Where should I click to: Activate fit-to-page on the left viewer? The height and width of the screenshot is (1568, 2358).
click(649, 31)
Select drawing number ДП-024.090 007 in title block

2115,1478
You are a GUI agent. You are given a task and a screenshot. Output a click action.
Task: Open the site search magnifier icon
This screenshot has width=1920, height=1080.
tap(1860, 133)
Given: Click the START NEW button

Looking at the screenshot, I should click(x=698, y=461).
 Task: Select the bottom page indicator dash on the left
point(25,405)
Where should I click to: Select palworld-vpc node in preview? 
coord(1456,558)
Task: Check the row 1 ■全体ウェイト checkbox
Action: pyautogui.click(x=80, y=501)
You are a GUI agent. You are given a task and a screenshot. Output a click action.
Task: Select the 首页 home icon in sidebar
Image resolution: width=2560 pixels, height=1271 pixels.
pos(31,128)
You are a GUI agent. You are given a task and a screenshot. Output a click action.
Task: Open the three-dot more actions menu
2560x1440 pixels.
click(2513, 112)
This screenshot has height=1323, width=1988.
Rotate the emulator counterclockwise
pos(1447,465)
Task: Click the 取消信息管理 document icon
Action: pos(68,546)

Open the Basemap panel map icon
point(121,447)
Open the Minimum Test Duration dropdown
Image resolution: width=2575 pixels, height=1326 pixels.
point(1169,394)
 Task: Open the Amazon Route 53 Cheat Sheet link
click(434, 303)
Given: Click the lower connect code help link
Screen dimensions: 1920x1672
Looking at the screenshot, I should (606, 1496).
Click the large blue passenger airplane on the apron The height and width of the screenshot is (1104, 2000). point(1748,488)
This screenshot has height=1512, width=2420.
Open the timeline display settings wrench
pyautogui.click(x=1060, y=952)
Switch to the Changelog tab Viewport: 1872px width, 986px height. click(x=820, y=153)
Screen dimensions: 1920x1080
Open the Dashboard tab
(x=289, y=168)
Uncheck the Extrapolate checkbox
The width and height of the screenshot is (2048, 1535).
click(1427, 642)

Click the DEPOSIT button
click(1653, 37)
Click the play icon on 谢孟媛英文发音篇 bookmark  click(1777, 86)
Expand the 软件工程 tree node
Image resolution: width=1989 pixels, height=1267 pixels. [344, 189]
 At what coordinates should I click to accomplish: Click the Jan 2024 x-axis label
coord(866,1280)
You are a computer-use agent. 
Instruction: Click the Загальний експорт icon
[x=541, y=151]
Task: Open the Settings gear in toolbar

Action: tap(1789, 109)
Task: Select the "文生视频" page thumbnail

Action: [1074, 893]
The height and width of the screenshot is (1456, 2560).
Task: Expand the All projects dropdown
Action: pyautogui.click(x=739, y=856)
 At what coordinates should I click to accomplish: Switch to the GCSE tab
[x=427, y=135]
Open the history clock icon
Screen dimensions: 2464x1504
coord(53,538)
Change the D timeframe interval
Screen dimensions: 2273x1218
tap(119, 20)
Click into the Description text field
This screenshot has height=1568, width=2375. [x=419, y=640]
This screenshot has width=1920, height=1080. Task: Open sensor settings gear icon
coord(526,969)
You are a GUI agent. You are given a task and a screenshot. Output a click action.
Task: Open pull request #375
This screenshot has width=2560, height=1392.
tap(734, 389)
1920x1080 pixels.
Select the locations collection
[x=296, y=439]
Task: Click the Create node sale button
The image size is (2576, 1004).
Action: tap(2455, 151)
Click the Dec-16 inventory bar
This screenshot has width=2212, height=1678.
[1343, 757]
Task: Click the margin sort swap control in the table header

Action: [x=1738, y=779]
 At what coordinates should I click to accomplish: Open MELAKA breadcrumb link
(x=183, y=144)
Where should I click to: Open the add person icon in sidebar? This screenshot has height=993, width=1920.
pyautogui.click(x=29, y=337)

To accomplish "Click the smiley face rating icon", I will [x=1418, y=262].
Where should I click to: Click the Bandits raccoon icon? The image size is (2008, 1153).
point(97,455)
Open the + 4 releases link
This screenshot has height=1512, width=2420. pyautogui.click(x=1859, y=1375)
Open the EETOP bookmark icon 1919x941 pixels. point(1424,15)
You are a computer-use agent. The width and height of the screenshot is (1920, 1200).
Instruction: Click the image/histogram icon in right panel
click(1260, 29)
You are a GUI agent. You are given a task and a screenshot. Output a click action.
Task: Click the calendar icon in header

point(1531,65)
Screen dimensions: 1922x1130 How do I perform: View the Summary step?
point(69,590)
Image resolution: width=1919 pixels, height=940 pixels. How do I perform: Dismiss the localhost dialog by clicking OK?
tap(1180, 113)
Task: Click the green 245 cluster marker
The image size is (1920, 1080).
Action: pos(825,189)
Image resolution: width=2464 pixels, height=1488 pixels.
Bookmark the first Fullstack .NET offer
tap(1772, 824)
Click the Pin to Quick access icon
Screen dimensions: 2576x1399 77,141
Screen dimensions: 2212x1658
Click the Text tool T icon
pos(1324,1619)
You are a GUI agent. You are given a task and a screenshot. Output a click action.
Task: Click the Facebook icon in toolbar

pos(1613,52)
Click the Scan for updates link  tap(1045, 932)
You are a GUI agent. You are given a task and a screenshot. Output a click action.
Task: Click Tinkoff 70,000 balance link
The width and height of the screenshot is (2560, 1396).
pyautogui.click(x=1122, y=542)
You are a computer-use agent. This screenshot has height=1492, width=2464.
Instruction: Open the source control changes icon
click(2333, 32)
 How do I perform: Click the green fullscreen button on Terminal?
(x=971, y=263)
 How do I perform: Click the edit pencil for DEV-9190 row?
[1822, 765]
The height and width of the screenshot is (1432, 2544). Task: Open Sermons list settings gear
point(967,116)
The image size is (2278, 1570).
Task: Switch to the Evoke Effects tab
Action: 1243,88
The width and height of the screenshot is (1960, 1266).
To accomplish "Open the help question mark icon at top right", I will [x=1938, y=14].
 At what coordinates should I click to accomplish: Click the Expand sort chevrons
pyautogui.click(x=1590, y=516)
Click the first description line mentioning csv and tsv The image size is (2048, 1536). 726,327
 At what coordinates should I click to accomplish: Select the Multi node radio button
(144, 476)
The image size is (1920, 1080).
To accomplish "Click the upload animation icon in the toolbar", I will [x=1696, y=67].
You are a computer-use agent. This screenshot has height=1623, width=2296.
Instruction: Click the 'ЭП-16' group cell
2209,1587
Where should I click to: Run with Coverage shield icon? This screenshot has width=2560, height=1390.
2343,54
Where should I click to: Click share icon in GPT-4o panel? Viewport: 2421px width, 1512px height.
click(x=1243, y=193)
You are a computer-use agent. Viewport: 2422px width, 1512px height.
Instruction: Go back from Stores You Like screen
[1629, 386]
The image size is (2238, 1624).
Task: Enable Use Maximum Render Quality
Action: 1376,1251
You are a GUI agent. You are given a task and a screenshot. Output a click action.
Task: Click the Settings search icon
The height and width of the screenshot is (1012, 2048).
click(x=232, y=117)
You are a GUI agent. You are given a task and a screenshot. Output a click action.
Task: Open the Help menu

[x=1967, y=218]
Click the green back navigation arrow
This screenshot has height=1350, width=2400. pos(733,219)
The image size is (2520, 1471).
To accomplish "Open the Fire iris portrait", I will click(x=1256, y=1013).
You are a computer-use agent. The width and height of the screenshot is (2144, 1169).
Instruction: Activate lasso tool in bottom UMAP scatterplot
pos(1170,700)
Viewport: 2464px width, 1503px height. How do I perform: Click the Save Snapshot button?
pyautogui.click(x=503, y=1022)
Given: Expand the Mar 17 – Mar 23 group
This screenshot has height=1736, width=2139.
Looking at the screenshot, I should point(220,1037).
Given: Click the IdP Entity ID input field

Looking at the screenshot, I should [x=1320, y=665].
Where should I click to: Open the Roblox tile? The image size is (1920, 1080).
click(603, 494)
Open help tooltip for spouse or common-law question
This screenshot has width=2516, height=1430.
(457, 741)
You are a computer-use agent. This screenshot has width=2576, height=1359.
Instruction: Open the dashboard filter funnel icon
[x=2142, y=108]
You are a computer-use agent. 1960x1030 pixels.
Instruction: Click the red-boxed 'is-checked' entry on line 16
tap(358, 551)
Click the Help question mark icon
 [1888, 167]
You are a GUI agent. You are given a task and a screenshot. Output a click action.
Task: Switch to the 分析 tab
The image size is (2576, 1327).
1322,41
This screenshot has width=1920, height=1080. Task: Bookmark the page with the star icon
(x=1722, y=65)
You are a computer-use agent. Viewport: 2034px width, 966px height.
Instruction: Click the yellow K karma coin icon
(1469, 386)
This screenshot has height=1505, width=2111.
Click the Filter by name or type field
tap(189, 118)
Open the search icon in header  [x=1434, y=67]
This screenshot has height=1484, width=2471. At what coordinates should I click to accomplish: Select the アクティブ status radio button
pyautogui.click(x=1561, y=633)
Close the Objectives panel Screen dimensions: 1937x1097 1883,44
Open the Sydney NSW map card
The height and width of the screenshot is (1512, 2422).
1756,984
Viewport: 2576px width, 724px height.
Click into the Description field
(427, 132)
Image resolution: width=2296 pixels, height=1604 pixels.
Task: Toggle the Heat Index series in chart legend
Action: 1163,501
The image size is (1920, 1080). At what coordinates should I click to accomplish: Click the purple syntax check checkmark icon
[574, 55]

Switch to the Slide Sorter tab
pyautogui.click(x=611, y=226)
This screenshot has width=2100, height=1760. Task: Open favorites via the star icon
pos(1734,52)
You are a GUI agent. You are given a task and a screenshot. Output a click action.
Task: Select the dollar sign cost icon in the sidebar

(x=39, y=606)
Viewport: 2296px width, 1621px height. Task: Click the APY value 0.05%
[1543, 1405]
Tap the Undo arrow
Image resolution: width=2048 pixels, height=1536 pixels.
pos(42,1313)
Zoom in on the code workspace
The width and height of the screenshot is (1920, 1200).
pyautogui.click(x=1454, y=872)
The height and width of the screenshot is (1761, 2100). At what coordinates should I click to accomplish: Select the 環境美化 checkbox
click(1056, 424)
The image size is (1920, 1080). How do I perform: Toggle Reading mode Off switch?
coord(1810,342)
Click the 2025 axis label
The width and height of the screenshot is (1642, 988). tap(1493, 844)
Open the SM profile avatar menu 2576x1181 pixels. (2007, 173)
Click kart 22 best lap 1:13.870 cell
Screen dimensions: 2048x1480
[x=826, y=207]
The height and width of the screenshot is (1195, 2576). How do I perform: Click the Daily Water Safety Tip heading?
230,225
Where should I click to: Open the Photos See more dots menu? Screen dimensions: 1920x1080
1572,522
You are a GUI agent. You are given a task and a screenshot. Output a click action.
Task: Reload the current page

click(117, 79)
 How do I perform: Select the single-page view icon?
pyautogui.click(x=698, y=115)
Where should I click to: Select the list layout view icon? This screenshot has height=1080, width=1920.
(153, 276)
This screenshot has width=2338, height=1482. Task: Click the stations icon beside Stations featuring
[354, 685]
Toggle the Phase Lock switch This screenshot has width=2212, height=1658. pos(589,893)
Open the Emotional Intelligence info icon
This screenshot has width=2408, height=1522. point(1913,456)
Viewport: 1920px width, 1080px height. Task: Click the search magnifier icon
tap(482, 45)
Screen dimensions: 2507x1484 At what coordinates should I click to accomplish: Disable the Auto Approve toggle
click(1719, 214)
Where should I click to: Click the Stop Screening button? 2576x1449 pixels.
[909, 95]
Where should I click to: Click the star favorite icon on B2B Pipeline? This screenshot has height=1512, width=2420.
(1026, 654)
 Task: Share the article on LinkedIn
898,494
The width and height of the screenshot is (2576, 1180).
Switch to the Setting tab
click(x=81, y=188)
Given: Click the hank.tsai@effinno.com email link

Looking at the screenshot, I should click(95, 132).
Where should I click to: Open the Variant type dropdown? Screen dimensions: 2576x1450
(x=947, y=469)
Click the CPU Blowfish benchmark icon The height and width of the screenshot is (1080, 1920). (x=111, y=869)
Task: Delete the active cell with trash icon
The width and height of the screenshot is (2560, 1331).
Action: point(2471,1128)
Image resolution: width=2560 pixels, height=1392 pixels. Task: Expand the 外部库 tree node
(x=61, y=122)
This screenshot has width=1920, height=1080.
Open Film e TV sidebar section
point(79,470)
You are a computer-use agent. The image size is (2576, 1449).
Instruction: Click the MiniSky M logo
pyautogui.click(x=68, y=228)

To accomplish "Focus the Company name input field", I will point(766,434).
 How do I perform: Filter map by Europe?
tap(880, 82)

________

◆ **Exercise details**:
Using the listing, copy every line where the word "code" shows up.

◆ **Expected answer**:
Given: Click the lower connect code help link
Zoom in on the code workspace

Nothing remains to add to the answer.